Aedes aegypti is a vector of emerging and neglected diseases, such as dengue, chikungunya, and Zika. Helicteres velutina, known as "pitó" in Brazil, is traditionally used as an insect repellent, and several studies have demonstrated its larvicidal activity. The aim of this study was to investigate this species and evaluate its potential ovicidal, pupicidal, adulticidal, and repellent activity. The viability of the eggs was evaluated using different concentrations of the test substances for 25 days. The hexane fraction killed 72.7% of the eggs, while dichloromethane killed 67.7%. The survival of the pupae and adults was verified after 72 h and 48 h, respectively. The LC50 for the hexane and dichloromethane fractions was 0.12 mg/mL and 8.85 mg/mL for pupae, 8.01 mg/mL and 0.74 mg/mL for adults (tarsal test), and 0.05 mg/mL and 0.23 mg/mL for adults (body test), respectively. Repellency was assessed for 240 min using neonatal Wistar rats on a Y-tube olfactometer. The hexane fraction attracted mosquitoes to the test chamber, while the dichloromethane fraction had a repellent action. The 7,4'-di-O-methyl-8-O-sulfate flavone provides greater repellency, and this finding is similar to the results of the in silico studies that have shown the potential of this substance against adult mosquitoes. This suggests that 7,4'-di-O-methyl-8-O-sulfate flavone may be one of the substances present in the extract from aerial parts of H. velutina that is responsible for the repellent activity mentioned in traditional medicine. These findings provide a better understanding of the insecticidal and repellent activity of the extract, fraction, and compounds isolated from H. velutina against Ae. aegypti, thereby revealing its potential in the development of a more effective botanical insecticide.

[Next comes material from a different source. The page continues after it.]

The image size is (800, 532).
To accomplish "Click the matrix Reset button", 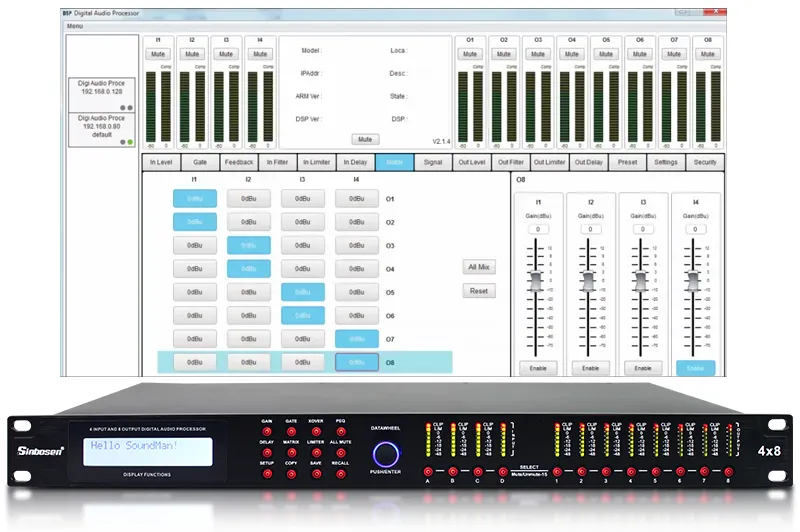I will [479, 291].
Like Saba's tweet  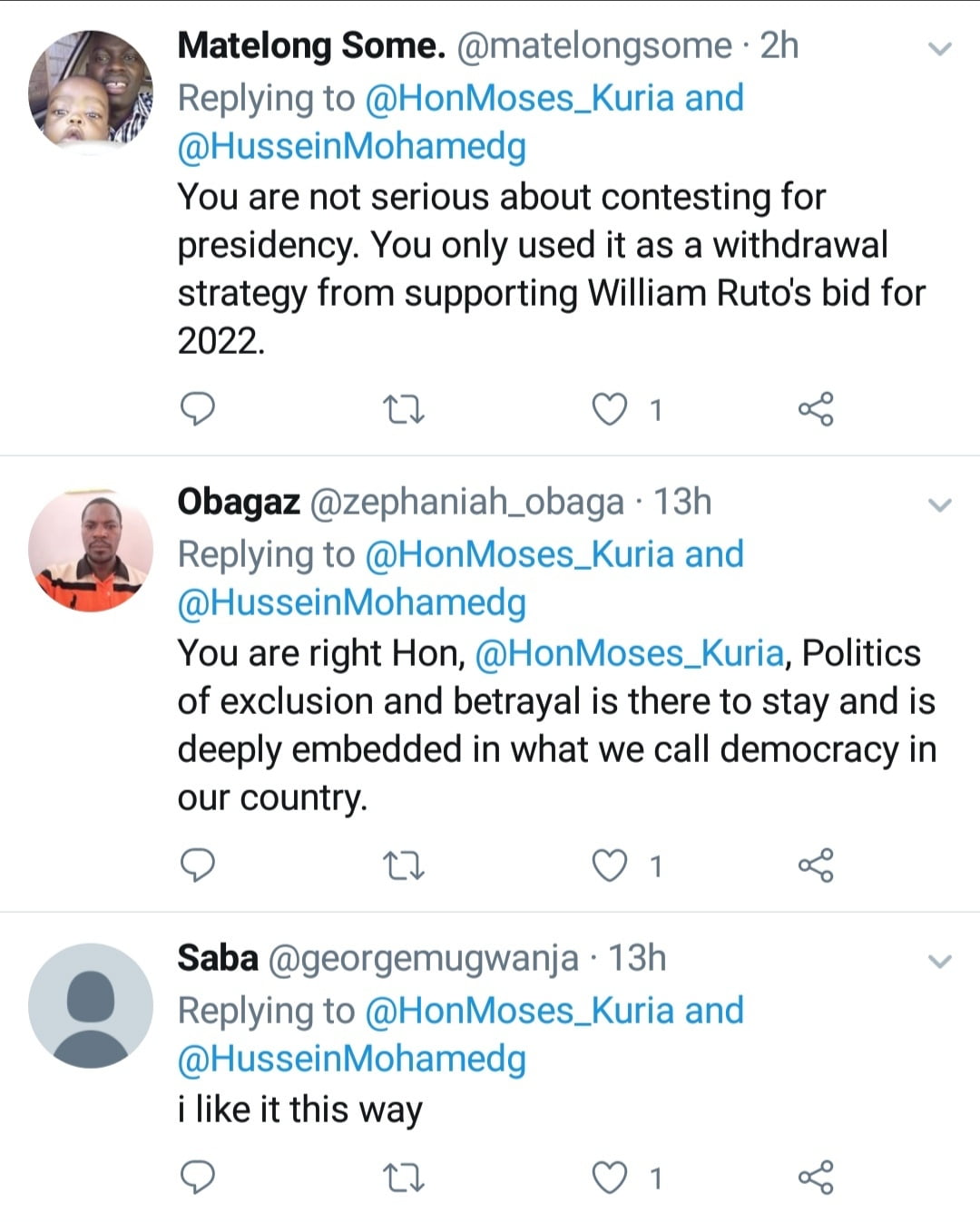click(x=609, y=1178)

Aedes aegypti é o vetor de doenças emergentes e negligenciadas, como dengue, chikungunya e Zika. Helicteres velutina, conhecida como 'pitó' no Brasil, é tradicionalmente usada como um repelente de insetos, estudos anteriores comprovaram sua atividade larvicida. O objetivo desta pesquisa foi investigar esta espécie, avaliando seu potencial ovicida, pupicida, adulticida e repelente. A viabilidade dos ovos foi avaliada utilizando diferentes concentrações das substâncias teste durante 25 dias, a fração hexano causou a inviabilização de 72,7% dos ovos, enquanto a diclorometano matou 67,7%. A sobrevivência de pupas e adultos foi verificada após 72 e 48 horas, respectivamente. A CL50 da fração hexano e diclorometano foi de 0,12 e 8,85 mg/mL para pupas; 8,0 e 0,74 mg/mL para adultos (teste tarsal); 0,05 e 0,23 mg/mL para adultos (teste corporal), respectivamente. A repelência foi avaliada durante 240 min utilizando neonatos de ratos Wistar em um olfatômetro de tubo Y. No teste de atração-repelência, a fração hexano atraiu mosquitos para camara teste, enquanto a fração diclorometano causou repelência. A 7,4'-di-O-metil-8-O-sulfato flavona proporcionol maior repelência, corroborando com estudos in silico que mostram potencial dessa substância em mosquitos adultos. Sugerindo que 7,4'-di-O-metil-8-O-sulfato flavona pode ser uma das substâncias presente no extrato das partes aéreas de H. velutina, responsável pela atividade repelente citada na medicina tradicional. Esses achados proporcionam uma melhor compreensão da atividade inseticida e repelente do extrato, fração e compostos isolados de H. velutina frente a Ae. aegypti mostrando potencial no desenvolvimento de um inseticida botânico mais eficaz.